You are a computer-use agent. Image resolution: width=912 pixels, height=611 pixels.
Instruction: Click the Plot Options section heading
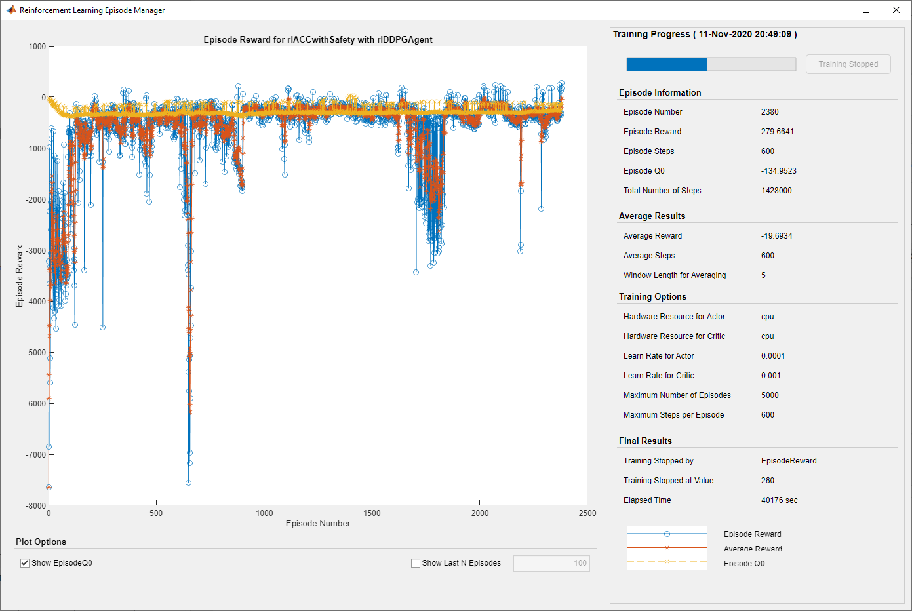tap(41, 542)
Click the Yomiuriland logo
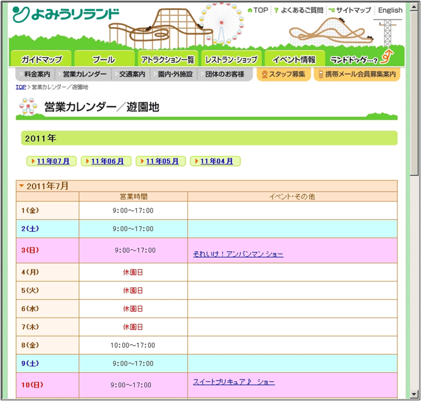The image size is (421, 401). (x=66, y=13)
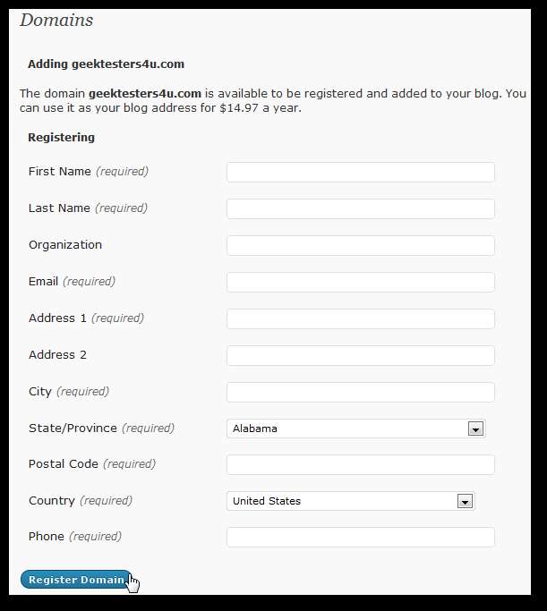
Task: Expand the Country dropdown showing United States
Action: (350, 501)
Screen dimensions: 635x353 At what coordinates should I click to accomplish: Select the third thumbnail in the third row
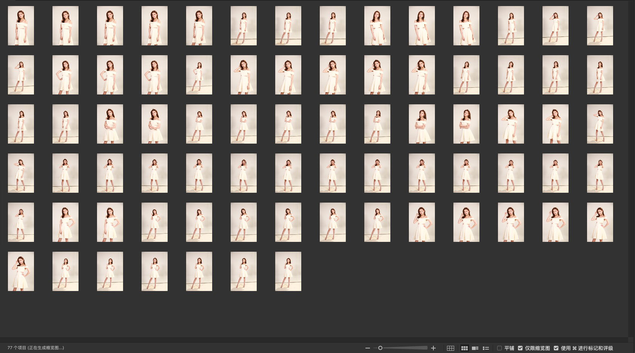[110, 124]
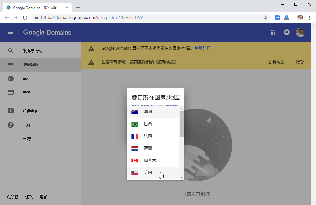Select 美國 from the country list
Image resolution: width=316 pixels, height=205 pixels.
148,172

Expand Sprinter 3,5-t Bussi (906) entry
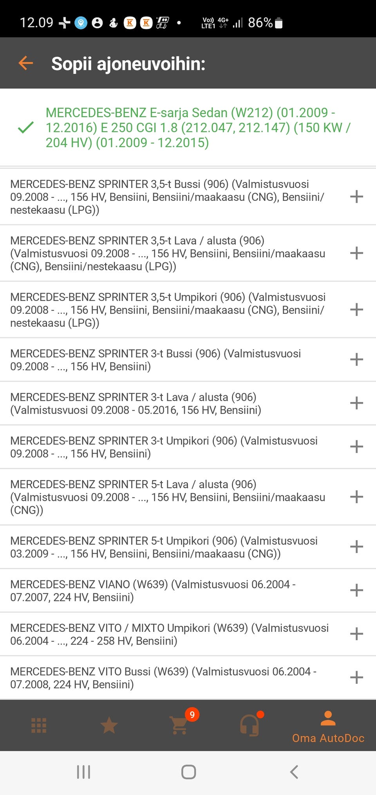[356, 196]
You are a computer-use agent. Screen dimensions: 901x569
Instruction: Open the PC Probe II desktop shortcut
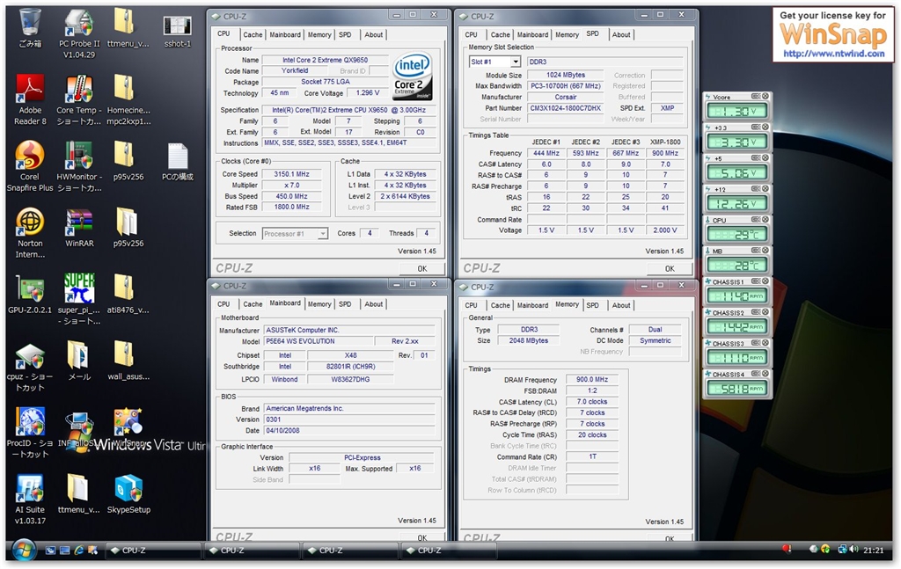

How to complete this task: Which lines in the records above include the word "computer"? Copy them out.

Final answer:
You are a computer-use agent. Image resolution: width=912 pixels, height=611 pixels.
You are a computer-use agent. Screen dimensions: 901x569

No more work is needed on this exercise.